Can you 'derive' mathematical approximations made from Taylor approximations from limiting cases in real life?

Question

Here, the natural length of the string is $l_o$, and pulling the string up by $x$ increases its length by $ \sqrt{ l_{o}^{2} +x^2}$; thus, the increase in length can be approximated as

$$ \delta l = \sqrt{ l_o^2 + x^2 }- l_o \approx \frac{x^2}{2l}$$

I got this result from Taylor expanding the square root using the binomial series up to the first-order term. Now, my question is: Could I have derived this result using solely physical arguments?

My attempt:

I considered using the small distance–arclength approximation commonly seen in astronomy. However, in those approximations, the radius is constant; here, the radius is increasing like a helical path, i.e., $ \delta l > 0 $. So I'm not really sure how it would be possible to derive this. Is it possible to derive it at all? Further, with optimism, and assuming one were able to, could one write a proof of the binomial series using extensions of this point between spring systems?

Answer 1

I'm not sure if this gets at what you're asking about, but one can obtain the estimate $\delta \approx\frac{x^2}{2l_0}$ without relying on an explicit Taylor series expansion but with various geometrically justified approximations. Here's one approach:

1. For small angles, $x$ looks like the arc length $\theta l_0$ subtended by angle $\theta$ over radius $l_0$, so $\theta\approx\frac{x}{l_0}$.

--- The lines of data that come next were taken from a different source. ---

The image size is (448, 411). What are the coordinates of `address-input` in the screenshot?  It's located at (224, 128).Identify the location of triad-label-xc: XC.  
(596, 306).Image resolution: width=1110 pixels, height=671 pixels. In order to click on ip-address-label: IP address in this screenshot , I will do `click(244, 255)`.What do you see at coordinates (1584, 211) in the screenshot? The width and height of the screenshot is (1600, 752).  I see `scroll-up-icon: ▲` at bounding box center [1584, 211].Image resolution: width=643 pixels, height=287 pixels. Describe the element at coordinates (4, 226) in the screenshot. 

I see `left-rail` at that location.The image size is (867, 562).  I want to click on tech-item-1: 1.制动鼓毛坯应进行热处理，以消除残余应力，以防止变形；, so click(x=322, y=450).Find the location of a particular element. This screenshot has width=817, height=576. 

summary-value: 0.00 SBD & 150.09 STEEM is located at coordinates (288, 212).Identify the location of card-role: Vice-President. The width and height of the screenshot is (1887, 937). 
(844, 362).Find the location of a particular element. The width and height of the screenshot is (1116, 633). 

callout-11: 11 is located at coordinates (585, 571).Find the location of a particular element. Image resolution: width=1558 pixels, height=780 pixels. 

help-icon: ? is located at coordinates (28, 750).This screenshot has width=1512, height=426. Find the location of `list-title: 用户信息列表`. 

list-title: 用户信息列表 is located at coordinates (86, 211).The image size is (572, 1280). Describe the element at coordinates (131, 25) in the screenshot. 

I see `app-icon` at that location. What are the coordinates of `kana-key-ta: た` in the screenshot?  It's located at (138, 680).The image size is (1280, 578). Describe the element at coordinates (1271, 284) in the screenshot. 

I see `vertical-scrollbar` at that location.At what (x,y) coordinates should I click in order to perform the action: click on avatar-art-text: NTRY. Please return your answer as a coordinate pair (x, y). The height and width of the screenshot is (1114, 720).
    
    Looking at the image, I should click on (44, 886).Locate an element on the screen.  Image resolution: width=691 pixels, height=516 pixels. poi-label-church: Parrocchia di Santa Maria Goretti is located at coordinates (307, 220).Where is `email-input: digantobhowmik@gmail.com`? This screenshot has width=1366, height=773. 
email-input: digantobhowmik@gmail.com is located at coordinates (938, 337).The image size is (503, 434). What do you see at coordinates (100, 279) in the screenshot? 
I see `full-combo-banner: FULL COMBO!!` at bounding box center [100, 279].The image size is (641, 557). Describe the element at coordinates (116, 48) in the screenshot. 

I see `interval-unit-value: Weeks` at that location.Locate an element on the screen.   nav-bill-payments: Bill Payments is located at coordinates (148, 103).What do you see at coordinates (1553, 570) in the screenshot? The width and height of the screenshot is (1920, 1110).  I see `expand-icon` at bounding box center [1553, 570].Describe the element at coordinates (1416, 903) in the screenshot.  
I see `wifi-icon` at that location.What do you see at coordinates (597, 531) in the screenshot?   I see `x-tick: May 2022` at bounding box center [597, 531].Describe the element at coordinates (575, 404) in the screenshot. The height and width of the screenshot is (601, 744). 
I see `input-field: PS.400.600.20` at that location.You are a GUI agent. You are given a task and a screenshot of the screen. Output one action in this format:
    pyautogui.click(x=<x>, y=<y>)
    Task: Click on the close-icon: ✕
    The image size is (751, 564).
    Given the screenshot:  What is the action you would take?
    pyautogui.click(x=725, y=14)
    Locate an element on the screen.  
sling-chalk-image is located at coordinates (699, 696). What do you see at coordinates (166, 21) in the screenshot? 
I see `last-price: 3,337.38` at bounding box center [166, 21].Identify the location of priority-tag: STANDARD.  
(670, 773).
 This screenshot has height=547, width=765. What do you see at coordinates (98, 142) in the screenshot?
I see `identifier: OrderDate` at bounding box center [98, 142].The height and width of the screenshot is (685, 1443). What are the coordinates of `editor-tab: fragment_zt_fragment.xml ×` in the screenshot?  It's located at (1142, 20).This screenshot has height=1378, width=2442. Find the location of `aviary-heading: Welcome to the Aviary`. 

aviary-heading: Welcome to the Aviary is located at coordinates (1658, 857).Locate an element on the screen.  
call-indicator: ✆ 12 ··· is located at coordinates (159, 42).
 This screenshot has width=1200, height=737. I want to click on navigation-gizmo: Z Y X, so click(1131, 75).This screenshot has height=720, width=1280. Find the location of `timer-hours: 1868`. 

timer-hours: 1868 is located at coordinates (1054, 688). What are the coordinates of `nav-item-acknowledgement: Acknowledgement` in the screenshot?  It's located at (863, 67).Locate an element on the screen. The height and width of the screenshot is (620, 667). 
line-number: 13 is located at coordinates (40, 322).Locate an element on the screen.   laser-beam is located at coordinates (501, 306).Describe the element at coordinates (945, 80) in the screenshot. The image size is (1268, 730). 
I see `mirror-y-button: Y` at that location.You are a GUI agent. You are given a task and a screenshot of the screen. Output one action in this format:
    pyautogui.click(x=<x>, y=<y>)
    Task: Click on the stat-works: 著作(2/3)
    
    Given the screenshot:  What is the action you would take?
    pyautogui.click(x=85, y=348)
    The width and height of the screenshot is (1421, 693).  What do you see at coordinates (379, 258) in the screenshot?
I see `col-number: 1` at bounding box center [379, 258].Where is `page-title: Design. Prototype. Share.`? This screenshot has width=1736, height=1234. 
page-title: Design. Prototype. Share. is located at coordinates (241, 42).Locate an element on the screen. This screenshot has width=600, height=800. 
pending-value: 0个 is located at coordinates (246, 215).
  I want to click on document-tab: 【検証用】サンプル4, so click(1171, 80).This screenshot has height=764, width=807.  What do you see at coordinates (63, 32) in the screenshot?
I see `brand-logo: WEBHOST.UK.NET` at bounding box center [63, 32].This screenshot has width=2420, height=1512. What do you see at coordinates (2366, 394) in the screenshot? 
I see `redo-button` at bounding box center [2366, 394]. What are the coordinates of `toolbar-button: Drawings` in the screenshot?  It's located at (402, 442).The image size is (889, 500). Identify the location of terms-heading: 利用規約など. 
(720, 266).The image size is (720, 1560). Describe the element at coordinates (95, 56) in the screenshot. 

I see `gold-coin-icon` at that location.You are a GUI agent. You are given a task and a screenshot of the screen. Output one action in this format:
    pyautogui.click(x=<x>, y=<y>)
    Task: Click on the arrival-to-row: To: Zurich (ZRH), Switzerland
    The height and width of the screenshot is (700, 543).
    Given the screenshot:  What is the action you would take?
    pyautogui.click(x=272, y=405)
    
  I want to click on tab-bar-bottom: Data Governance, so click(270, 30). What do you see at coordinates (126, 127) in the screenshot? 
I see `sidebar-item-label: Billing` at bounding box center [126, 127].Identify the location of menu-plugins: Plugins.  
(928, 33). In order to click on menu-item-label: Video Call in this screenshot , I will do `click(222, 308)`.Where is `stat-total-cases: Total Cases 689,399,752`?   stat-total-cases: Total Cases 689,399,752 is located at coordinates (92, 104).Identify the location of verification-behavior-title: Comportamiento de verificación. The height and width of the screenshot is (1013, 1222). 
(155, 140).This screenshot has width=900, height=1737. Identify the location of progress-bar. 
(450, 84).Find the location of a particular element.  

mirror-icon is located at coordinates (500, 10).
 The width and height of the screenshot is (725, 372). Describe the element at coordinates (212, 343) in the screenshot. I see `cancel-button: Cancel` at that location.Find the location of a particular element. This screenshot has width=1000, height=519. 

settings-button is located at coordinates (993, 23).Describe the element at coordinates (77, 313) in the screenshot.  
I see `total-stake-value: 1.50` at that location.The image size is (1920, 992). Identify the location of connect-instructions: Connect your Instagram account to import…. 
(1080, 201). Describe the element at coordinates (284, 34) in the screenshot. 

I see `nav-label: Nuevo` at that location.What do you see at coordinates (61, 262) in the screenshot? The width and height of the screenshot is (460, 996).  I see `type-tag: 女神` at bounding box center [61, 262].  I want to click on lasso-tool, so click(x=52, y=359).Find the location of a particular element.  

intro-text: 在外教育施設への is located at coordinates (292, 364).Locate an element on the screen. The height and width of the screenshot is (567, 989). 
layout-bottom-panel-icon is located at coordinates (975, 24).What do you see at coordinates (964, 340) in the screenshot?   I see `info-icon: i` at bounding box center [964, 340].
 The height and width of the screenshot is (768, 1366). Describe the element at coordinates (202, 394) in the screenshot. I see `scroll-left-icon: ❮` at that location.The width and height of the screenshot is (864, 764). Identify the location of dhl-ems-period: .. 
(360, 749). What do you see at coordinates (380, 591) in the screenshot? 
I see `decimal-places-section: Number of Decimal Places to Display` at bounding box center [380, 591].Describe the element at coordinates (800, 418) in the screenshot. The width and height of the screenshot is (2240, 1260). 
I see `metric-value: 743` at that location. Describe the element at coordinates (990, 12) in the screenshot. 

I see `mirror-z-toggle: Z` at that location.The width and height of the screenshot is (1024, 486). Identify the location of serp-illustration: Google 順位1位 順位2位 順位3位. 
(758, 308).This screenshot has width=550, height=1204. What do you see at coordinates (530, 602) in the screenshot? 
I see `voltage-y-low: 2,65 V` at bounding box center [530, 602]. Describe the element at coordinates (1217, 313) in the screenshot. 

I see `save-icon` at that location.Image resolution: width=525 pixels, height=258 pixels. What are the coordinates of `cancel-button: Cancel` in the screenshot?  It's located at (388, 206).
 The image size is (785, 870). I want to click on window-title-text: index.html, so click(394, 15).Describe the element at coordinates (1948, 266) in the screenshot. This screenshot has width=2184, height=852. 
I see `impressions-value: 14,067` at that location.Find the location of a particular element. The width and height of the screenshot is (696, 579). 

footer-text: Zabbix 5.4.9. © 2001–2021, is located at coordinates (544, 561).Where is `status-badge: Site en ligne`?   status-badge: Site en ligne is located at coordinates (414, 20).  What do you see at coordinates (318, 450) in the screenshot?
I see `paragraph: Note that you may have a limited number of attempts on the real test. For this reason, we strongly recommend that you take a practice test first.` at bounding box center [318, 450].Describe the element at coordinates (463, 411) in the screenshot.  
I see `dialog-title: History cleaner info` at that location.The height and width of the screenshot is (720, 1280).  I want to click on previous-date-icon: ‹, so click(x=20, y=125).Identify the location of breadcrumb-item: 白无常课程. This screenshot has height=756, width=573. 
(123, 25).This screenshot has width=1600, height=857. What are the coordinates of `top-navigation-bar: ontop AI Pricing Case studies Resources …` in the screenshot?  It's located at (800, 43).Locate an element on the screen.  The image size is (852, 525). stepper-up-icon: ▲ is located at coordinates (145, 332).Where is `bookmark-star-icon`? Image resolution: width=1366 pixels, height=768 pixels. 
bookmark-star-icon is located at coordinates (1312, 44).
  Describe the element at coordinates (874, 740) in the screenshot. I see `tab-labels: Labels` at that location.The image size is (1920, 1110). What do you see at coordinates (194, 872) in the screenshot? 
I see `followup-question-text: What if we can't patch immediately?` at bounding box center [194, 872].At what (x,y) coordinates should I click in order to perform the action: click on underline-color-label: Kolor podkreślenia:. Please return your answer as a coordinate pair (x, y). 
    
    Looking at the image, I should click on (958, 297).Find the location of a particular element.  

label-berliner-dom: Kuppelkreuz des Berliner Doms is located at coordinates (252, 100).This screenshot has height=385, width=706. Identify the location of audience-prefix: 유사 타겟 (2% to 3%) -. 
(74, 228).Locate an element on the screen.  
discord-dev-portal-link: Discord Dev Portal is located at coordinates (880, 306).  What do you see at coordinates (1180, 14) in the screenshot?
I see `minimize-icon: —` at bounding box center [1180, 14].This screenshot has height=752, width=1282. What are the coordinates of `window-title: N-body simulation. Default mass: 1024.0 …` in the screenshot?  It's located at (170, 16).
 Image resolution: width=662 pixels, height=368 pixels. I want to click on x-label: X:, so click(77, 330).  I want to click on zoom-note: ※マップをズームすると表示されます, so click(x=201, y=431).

2. We also have $\sin\theta=\frac{x}{l_0+\delta}=\frac{x}{\sqrt{l_0^2+x^2}}$ by inspection, so $\sin\theta\approx\frac{x}{l_0}$ for small $x$.

3. From (1) and (2), $\sin\theta\approx\theta\approx\frac{x}{l_0}$.

4. The trigonometric double-angle identity $\cos\theta=1-2\sin^2\left(\frac{\theta}{2}\right)$ and (3) give $\cos\theta\approx 1-\frac{x^2}{2l_0^2}$.

5. We also have $\cos\theta=\frac{l_0}{l_0+\delta}\approx \frac{l_0-\delta}{l_0}$ by inspection, so $\cos\theta\approx 1-\frac{\delta}{l_0}$.

6. From (4) and (5), $\delta\approx\frac{x^2}{2l_0}$.